#### Goal of the exercise:
For this exercise, restate word for word only the lines from the one containing "Screen dimensions: 800x541" through the last line below. Pictures do not get copied.

Recorded data:
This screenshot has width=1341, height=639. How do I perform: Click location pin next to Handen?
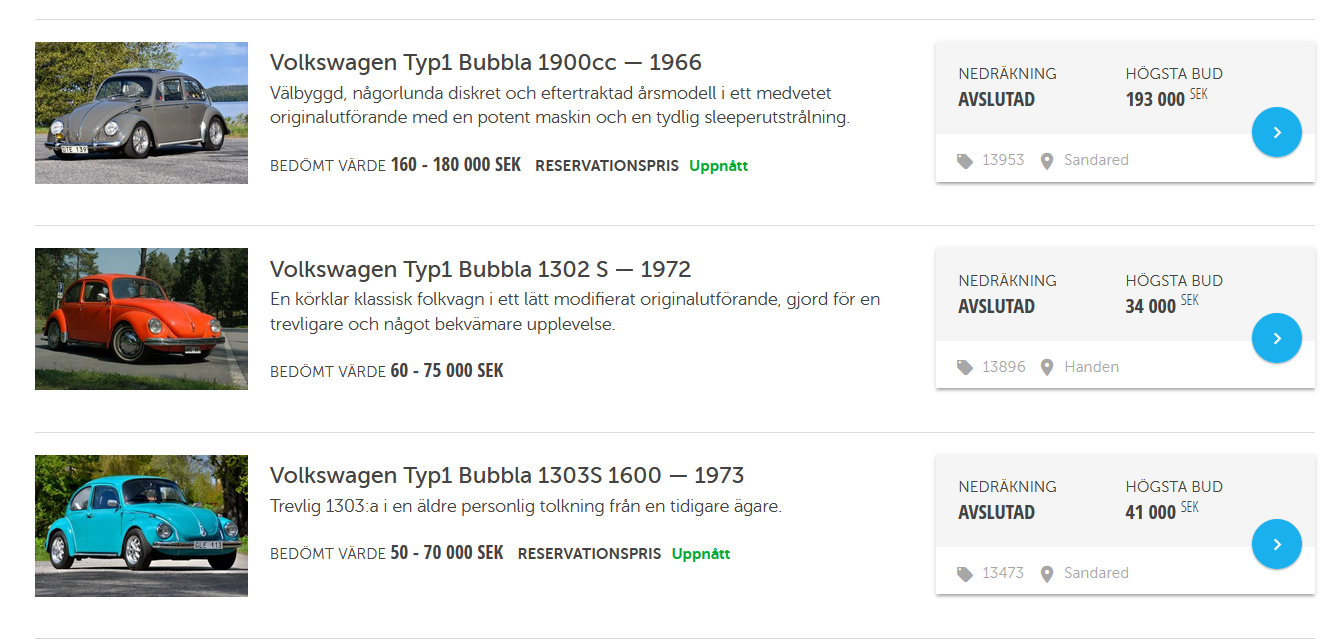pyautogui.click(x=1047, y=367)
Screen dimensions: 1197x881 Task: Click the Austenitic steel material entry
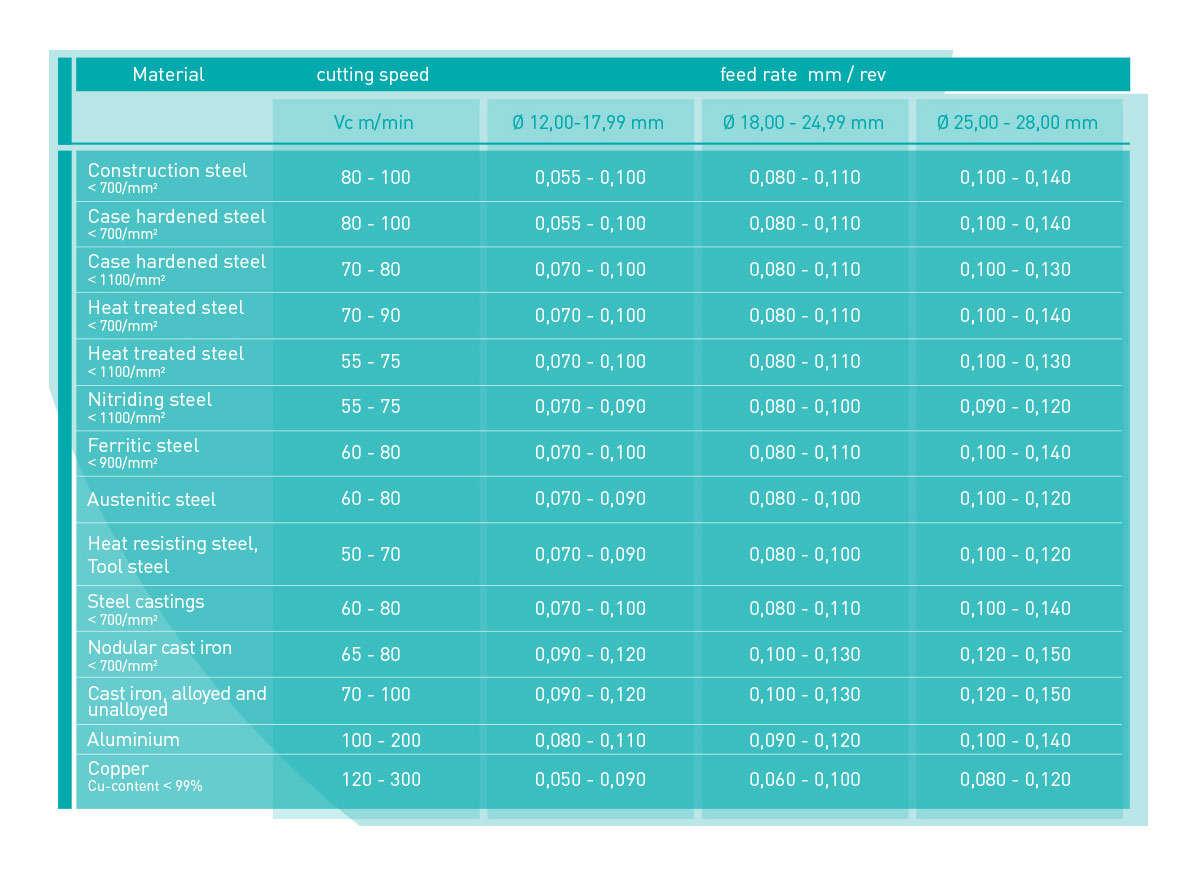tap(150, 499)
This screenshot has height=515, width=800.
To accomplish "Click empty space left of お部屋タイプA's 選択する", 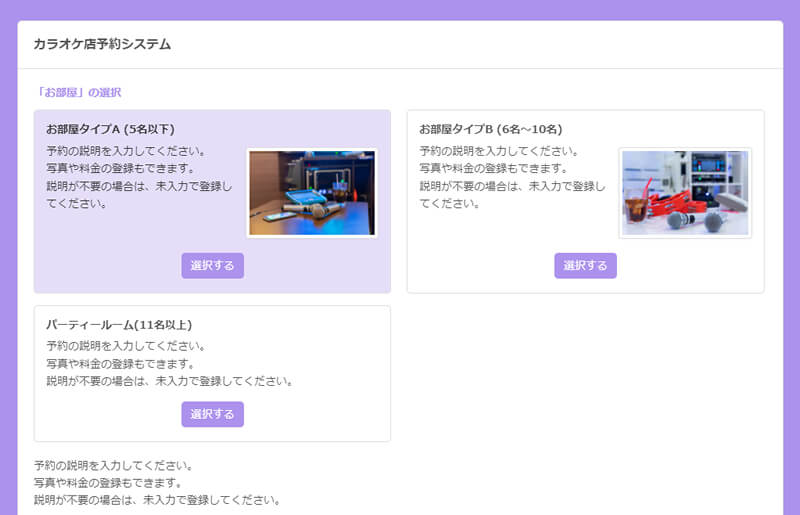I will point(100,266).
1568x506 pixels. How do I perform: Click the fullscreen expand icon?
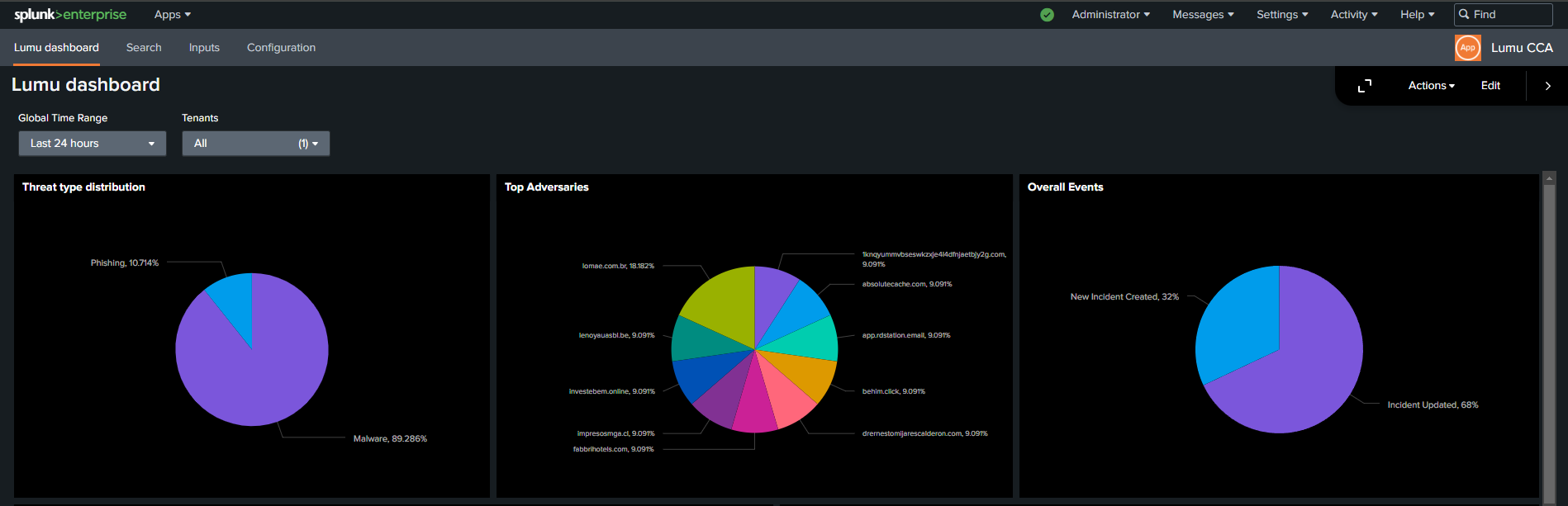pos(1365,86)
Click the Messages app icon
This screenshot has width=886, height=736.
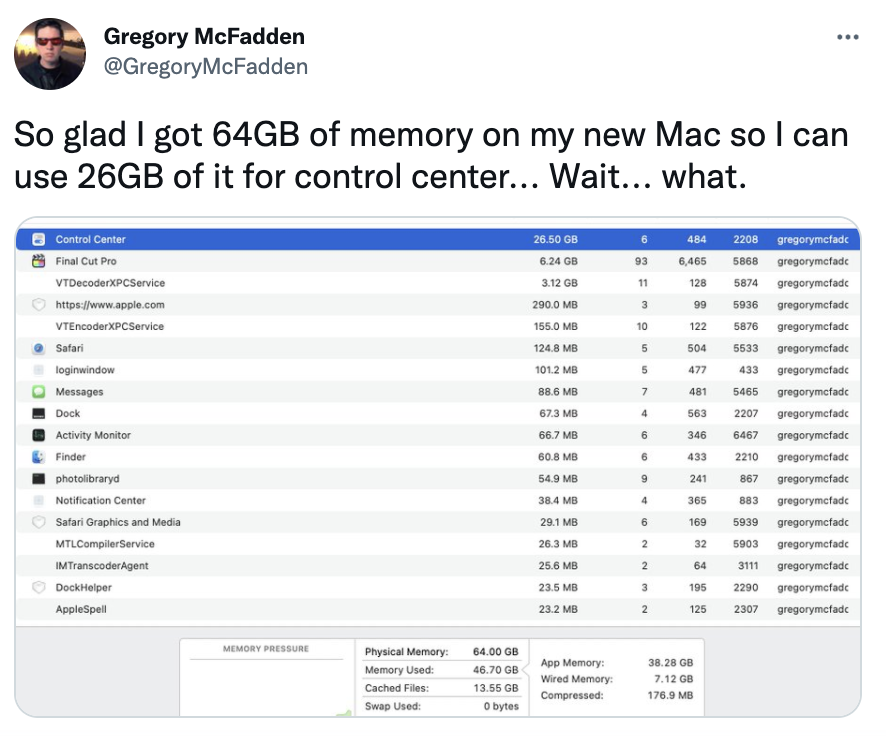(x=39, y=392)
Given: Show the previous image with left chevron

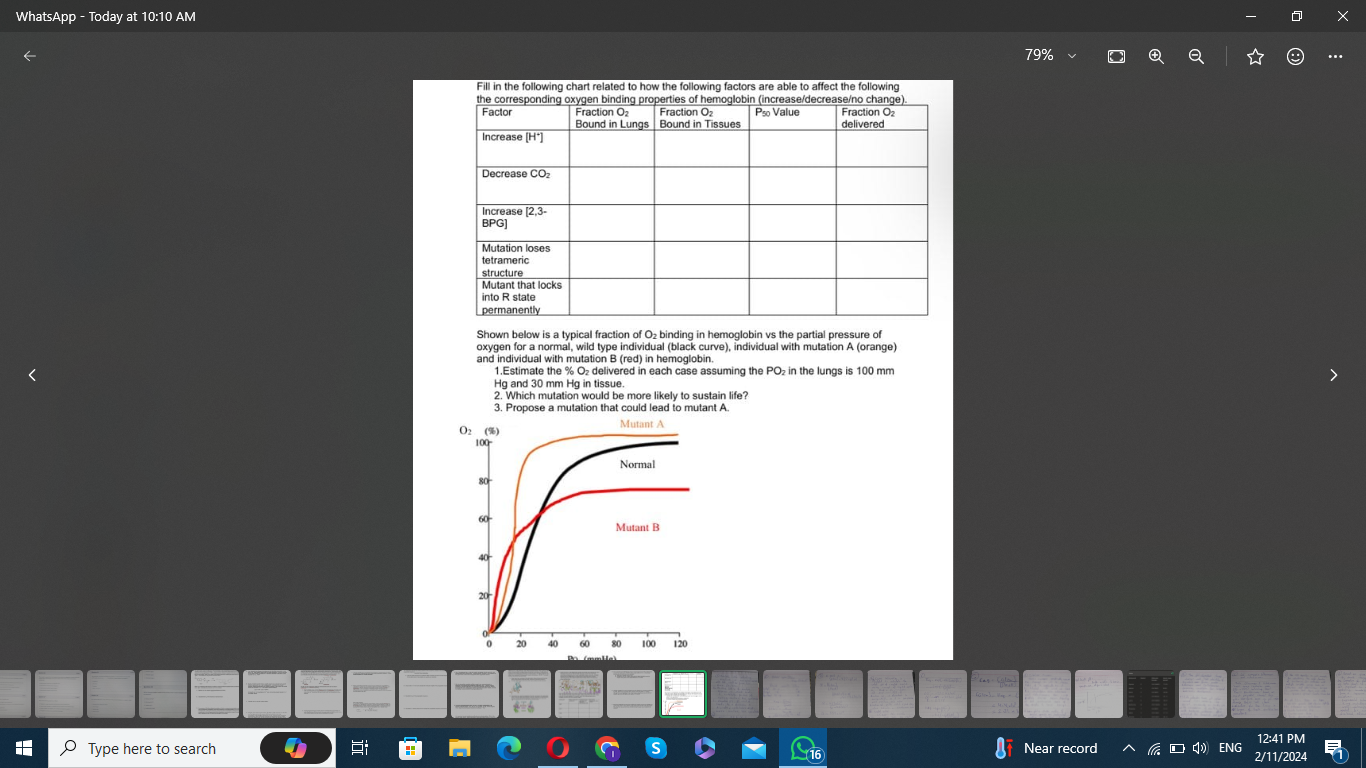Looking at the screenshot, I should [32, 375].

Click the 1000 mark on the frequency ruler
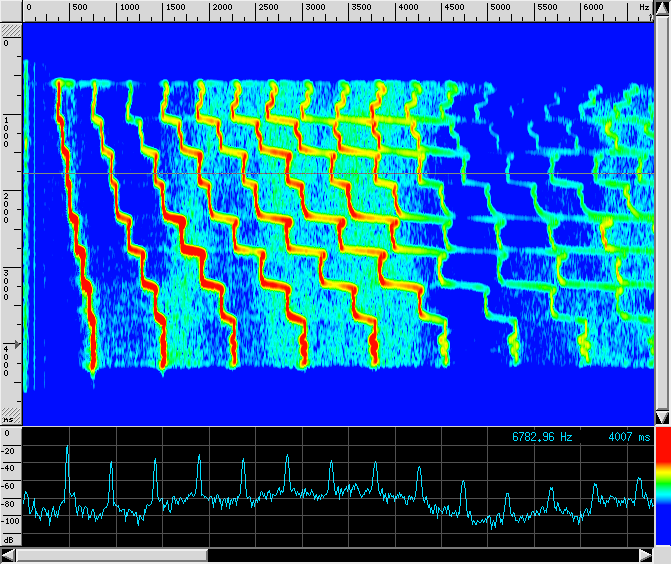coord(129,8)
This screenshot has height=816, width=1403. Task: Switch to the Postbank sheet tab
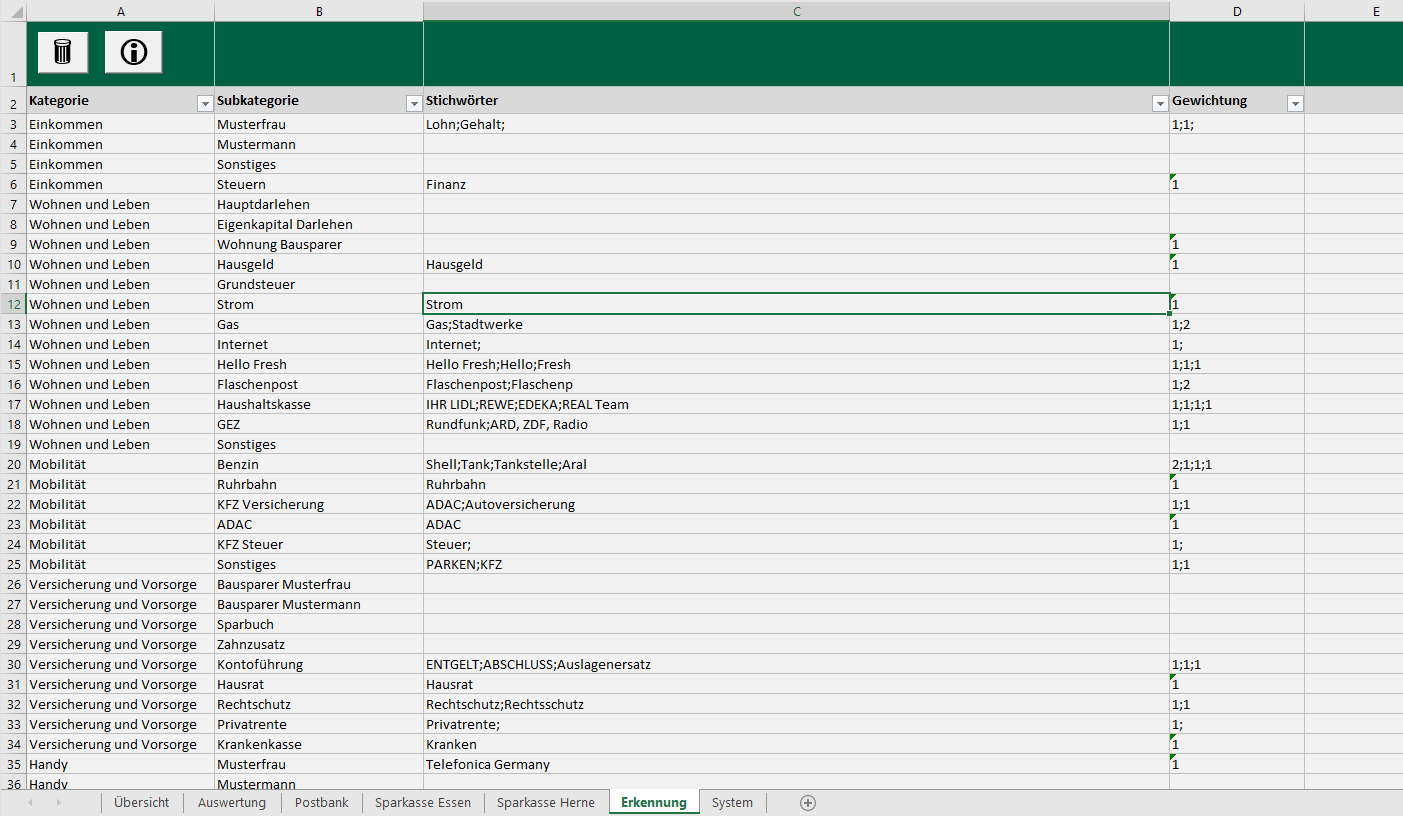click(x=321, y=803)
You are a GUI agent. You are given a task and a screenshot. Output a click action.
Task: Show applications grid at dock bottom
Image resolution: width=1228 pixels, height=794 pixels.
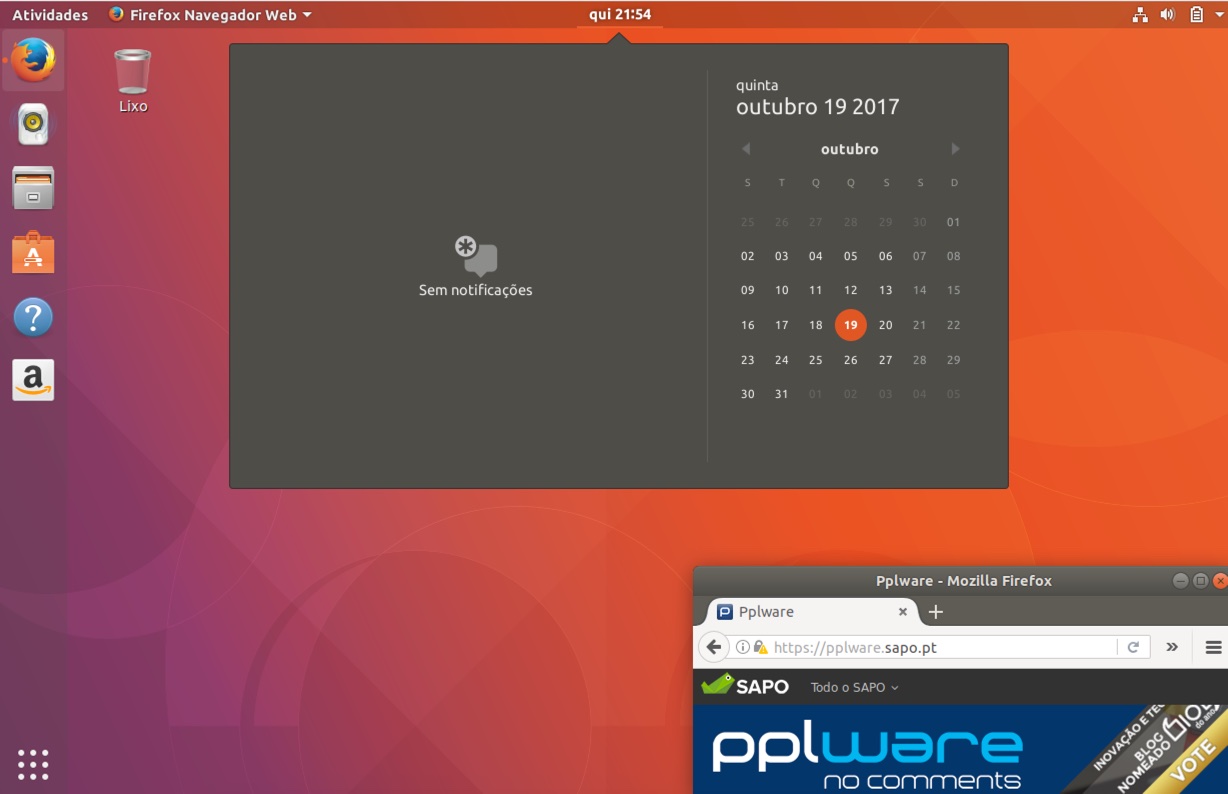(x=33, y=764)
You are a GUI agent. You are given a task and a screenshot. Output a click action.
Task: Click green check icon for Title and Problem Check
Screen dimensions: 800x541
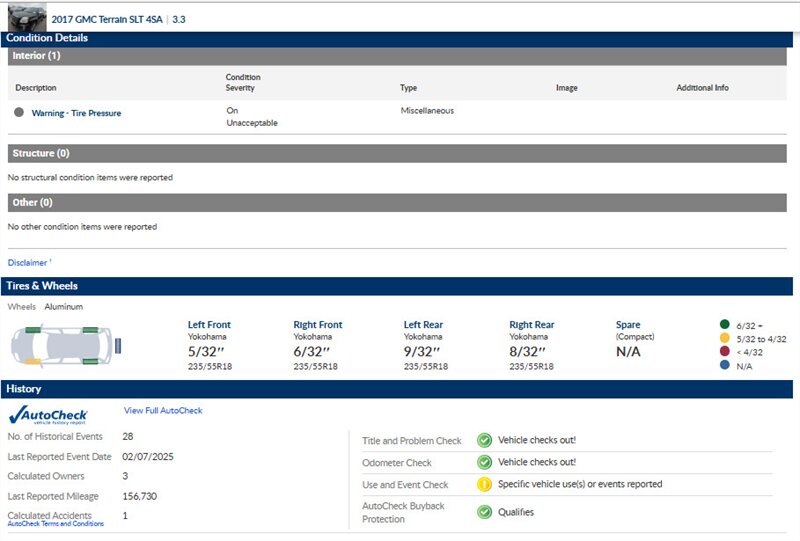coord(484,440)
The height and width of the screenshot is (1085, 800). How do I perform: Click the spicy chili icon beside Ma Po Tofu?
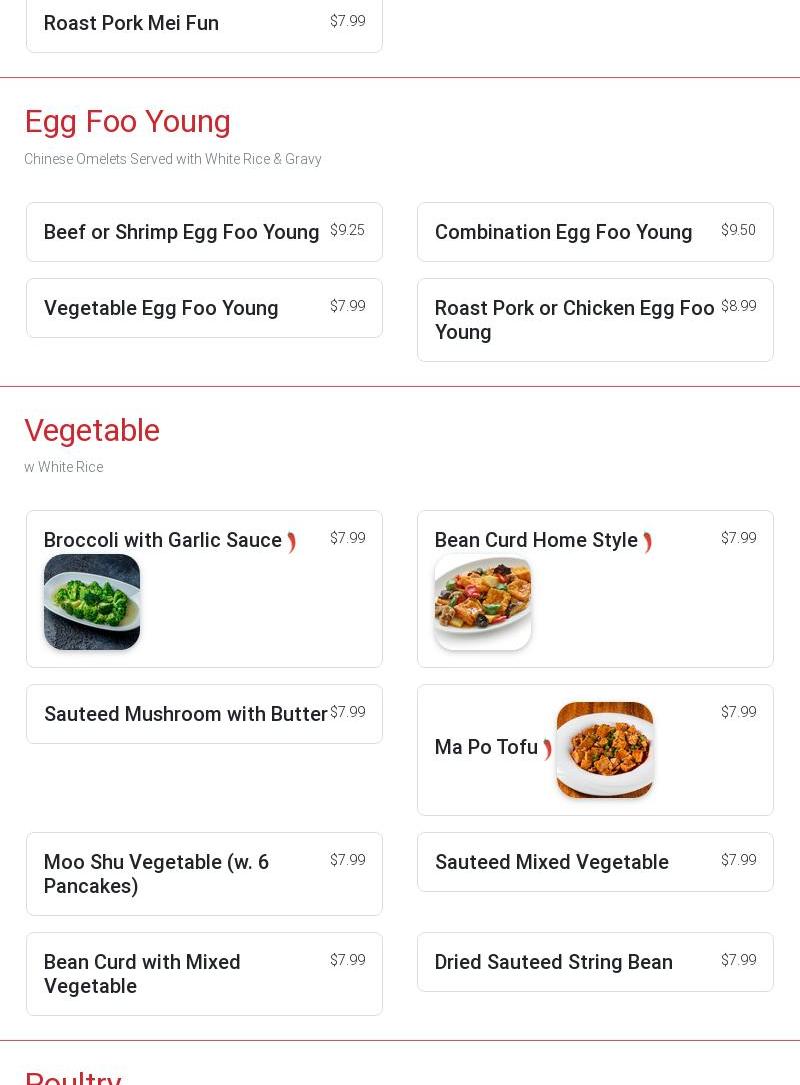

#### Solution for this problem:
Screen dimensions: 800x541
coord(484,440)
The height and width of the screenshot is (1085, 800). How do I perform: Click the spicy chili icon beside Ma Po Tofu?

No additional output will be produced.